=== Begin Enclosure ===

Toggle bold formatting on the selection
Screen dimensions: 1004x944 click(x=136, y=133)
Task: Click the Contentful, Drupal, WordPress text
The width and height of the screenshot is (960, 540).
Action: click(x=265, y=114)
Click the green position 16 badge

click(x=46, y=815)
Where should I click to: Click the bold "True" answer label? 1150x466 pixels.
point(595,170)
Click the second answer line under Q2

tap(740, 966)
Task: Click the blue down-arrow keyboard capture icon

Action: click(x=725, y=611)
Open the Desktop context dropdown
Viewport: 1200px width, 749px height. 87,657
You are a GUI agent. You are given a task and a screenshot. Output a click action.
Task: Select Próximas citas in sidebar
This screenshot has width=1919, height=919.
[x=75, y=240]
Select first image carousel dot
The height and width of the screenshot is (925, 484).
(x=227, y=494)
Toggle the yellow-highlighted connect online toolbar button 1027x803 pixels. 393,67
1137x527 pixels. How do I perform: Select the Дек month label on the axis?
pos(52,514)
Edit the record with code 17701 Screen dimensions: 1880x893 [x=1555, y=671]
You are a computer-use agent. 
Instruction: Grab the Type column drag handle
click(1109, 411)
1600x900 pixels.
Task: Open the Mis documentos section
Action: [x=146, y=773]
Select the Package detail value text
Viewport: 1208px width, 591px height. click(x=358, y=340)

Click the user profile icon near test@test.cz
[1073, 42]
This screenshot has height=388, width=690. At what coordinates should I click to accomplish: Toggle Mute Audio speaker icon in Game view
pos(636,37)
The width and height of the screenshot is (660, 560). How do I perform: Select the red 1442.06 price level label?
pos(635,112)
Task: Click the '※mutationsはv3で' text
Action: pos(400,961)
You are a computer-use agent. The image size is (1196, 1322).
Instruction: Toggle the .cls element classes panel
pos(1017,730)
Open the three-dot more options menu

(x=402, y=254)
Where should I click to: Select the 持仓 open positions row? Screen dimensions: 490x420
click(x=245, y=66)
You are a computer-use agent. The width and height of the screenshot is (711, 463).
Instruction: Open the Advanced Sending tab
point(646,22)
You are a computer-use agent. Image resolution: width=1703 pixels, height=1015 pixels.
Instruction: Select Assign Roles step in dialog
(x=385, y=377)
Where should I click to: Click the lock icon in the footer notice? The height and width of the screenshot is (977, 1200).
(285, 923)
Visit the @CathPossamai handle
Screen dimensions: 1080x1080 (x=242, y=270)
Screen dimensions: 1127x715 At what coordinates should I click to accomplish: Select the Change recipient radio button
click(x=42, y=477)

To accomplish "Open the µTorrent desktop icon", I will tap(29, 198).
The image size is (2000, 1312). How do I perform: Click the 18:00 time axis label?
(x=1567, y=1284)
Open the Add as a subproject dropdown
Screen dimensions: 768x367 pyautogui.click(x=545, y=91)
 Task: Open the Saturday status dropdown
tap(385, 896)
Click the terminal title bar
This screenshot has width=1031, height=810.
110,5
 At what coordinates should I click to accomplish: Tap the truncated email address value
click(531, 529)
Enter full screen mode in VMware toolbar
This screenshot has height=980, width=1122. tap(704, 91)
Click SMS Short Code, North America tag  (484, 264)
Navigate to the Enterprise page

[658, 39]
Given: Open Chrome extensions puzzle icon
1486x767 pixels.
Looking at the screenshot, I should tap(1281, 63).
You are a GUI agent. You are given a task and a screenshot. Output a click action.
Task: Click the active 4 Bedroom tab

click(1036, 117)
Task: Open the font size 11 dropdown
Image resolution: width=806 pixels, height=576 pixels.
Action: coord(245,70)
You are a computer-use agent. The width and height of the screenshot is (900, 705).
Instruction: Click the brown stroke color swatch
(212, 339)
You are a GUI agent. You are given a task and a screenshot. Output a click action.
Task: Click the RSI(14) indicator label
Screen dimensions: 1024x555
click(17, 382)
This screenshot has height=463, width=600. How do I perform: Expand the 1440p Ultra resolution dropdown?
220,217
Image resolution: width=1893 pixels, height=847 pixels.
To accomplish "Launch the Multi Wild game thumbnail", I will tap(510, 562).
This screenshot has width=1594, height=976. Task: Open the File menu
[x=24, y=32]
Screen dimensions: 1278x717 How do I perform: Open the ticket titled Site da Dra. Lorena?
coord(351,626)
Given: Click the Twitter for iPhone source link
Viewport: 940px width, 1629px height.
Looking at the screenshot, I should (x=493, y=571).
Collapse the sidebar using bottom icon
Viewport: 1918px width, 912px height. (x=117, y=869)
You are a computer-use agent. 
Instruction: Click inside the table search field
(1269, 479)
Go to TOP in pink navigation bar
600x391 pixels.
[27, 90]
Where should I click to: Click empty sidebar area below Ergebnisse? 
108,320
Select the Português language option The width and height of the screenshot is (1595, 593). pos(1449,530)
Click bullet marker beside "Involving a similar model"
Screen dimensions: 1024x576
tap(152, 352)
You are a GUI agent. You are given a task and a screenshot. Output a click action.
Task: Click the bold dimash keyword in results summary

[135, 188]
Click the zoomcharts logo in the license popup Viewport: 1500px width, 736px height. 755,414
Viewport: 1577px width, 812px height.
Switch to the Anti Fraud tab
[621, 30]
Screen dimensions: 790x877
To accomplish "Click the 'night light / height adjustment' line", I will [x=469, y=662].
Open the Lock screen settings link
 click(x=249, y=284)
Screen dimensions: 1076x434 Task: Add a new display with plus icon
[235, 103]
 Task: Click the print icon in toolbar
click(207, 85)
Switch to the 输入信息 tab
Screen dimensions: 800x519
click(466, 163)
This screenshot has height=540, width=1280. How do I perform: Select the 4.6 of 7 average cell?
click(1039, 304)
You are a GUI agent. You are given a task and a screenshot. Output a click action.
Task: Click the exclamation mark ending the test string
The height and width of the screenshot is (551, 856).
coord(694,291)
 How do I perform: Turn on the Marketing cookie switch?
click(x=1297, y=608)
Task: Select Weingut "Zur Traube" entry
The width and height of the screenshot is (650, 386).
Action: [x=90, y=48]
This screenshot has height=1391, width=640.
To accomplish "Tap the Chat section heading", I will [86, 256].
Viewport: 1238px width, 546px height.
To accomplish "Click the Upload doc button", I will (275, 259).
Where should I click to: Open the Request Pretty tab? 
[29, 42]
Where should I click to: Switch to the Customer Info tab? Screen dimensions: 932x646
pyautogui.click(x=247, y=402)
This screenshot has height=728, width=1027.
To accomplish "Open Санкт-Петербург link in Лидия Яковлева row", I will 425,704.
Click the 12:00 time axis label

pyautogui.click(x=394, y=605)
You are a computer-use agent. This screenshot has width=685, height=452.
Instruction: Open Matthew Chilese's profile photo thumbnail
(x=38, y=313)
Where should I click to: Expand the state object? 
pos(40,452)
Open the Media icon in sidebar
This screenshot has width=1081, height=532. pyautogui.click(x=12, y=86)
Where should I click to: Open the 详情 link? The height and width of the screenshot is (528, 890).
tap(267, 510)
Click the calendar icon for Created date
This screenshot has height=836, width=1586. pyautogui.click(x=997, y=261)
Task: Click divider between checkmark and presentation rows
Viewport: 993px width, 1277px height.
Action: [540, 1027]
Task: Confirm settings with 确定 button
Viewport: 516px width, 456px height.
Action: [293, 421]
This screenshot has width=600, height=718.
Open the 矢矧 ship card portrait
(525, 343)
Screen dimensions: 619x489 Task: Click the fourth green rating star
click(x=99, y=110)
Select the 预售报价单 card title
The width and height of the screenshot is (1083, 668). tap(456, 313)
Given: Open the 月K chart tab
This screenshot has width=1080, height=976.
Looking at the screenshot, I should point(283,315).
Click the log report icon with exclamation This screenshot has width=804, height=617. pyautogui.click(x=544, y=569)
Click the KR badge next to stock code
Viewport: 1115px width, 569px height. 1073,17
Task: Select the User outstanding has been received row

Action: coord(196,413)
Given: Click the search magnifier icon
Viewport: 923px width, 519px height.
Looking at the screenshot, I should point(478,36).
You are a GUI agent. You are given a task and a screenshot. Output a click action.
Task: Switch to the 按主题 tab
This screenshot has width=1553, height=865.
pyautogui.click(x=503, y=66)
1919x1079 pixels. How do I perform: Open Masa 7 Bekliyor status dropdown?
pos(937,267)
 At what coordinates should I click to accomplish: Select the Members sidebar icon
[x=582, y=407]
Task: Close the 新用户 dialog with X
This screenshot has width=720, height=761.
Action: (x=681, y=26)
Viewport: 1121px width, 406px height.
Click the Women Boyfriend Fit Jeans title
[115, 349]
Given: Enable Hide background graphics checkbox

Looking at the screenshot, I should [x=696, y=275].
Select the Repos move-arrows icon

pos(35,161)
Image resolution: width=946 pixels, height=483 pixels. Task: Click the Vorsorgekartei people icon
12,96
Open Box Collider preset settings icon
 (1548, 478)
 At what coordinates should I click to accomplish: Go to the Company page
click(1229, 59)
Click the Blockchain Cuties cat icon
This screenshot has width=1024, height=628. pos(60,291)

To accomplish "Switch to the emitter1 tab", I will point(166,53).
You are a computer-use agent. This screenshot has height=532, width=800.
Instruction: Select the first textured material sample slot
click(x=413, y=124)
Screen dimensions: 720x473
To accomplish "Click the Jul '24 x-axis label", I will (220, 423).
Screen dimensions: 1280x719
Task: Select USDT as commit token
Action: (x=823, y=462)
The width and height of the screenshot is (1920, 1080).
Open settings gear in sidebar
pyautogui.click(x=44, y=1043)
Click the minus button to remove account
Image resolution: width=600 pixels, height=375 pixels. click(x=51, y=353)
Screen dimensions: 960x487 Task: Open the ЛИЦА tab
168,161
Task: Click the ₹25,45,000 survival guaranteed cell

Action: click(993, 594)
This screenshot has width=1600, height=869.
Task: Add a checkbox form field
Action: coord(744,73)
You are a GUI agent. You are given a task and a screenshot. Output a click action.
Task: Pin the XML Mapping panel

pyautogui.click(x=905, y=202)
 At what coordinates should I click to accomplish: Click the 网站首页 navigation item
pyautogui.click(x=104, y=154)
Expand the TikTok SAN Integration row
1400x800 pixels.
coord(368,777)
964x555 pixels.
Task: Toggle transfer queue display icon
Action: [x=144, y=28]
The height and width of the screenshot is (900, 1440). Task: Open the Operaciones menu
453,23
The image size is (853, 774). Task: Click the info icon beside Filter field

=== End Enclosure ===

TASK
Starting at the top of the listing above, repeat every line exactly until the line that contains "Edit the record" has been repeated too.

SOLUTION TO THIS TASK
Toggle bold formatting on the selection
Screen dimensions: 1004x944 click(x=136, y=133)
Task: Click the Contentful, Drupal, WordPress text
The width and height of the screenshot is (960, 540).
Action: click(x=265, y=114)
Click the green position 16 badge

click(x=46, y=815)
Where should I click to: Click the bold "True" answer label? 1150x466 pixels.
point(595,170)
Click the second answer line under Q2

tap(740, 966)
Task: Click the blue down-arrow keyboard capture icon

Action: click(x=725, y=611)
Open the Desktop context dropdown
Viewport: 1200px width, 749px height. 87,657
You are a GUI agent. You are given a task and a screenshot. Output a click action.
Task: Select Próximas citas in sidebar
This screenshot has width=1919, height=919.
[x=75, y=240]
Select first image carousel dot
The height and width of the screenshot is (925, 484).
(x=227, y=494)
Toggle the yellow-highlighted connect online toolbar button 1027x803 pixels. 393,67
1137x527 pixels. How do I perform: Select the Дек month label on the axis?
pos(52,514)
Edit the record with code 17701 Screen dimensions: 1880x893 [x=1555, y=671]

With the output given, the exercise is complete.